Today is the fourth day of Rosh Hashanah, the Jewish New Year. This year I was given the honor of delivering the D’var Torah during the second day services; it’s a tradition at Temple Beth Jacob for a member of the congregation to be the guest speaker on the second day. A D’var Torah is a talk related to a portion of the Torah (first five books of the Jewish Bible), usually that week’s portion to be read during services, often including life lessons and commentary. A sermon, in other words.
Eric was deeply involved with Temple Beth Jacob, and had written five different D’var Torah commentaries over the years, for different occasions. I read them all, trying to plan what to say. It was wonderful to reconnect with Eric in that way, to remember his commitment to Judaism and to sustaining a strong Jewish community. I didn’t end up with a plan about how to focus my D’var Torah, but I did end up talking about the Yiddish saying, “One plans, God laughs,” and how planning can be laughable, in both a discouraging, and encouraging way. Because our plans often get interrupted by unfortunate events, but we also often end up in fortunate places without any planning on our parts.
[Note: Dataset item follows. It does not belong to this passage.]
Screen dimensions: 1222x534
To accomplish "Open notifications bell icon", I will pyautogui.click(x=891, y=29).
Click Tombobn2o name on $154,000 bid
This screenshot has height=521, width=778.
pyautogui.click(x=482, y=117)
My talk went well, and those at services on Tuesday were uniformly positive in responding to my talk (I talked a lot, also, about Eric, and David, and the twists and turns of life and death and moving on — I’d put the talk up here, but it’s too long for a blog post).
But best of all is the herons I’ve seen every day since the beginning of the New Year. Great Blue Herons were Eric’s favorite bird, and I see him when I see a heron. The last two mornings, out for my morning run, a heron has lifted out of the brook I was running past and slowly flapped its long wings to cruise along the course of the water. “Hey, Eric, Shana Tova,” I thought and heard Eric saying back to me, “Good job.”